In South Australia, once a booming manufacturing state driven by the vision and drive of a conservative premier, Tom Playford, I have seen the demise of manufacturing for myself. Only last week, I was driving along Philip Highway in Elizabeth in the electorate of Spence, through what was once a thriving manufacturing hub centred around GMH. I saw empty abandoned buildings where previously thousands of people worked every day. All because this government turned its back on GMH. Can I say to the minister that no Labor government ever turned their back on Mitsubishi or Ford. The decision to turn their back on GMH was the most short-sighted decision of any government that I can think of. The economic and security returns of backing GMH far outweighed the relatively little government assistance that they were asking for at the time. In South Australia, business confidence was rocked by their closure and, quite frankly, it has never fully recovered. We then had the government boast about the replacement submarine investment where it seems that most of the work is going to go offshore. Again, we have no confidence in this government's ability to deliver those jobs to South Australia or indeed any other workplace in Australia.

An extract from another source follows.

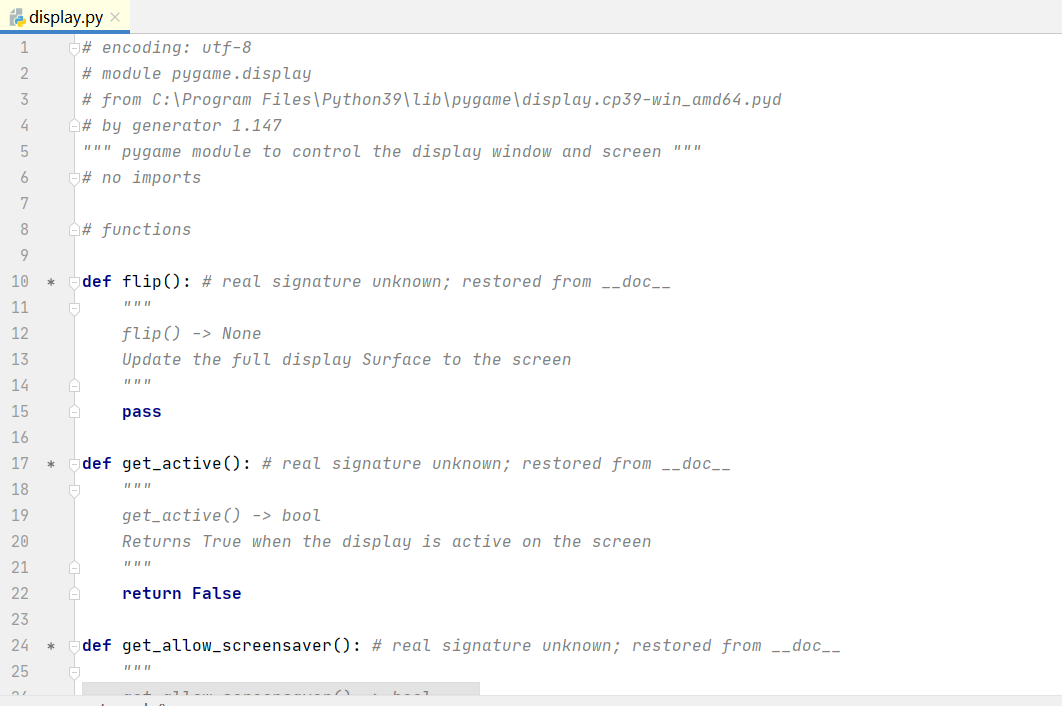Click asterisk gutter marker on line 10
1062x706 pixels.
[x=51, y=283]
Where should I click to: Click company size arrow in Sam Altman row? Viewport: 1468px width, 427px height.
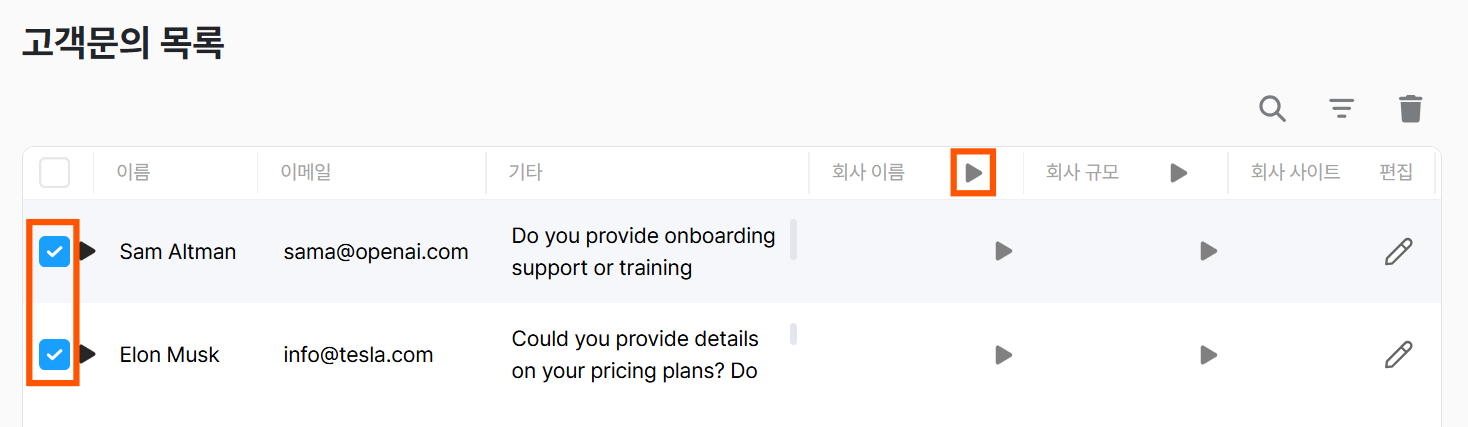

We in Labor value the role of manufacturing. That is why Anthony Albanese announced Labor's plan for a future made in Australia by investing in manufacturing and skills training and encouraging research, development and innovation. In advanced countries like Japan and Germany, manufacturing still accounts for about 20 per cent of their economy. It hasn't fallen that much at all. Those are countries that also have a high standard of living but they have shown that if the government gets behind the manufacturing centre they can remain competitive worldwide. In my own electorate I have a manufacturer, Lanfranco Furniture, who still makes furniture, employs 70 to 80 people and competes every day with imported furniture. They are able do so because of innovation and productivity gains they have been able to make there. Australia could and should do the same.
Manufacturing is critical not just because it creates so many different jobs but because it's critical to our security at times when we are left vulnerable, as we were with COVID-19. We were dependent on every other nation around the world for the essential needs of the people of this country due to the short-sightedness of this government and of conservative governments around Australia. In time, they will wake up to their foolishness and do exactly what some other advanced manufacturing countries, like Japan and Germany, are doing. (Time expired)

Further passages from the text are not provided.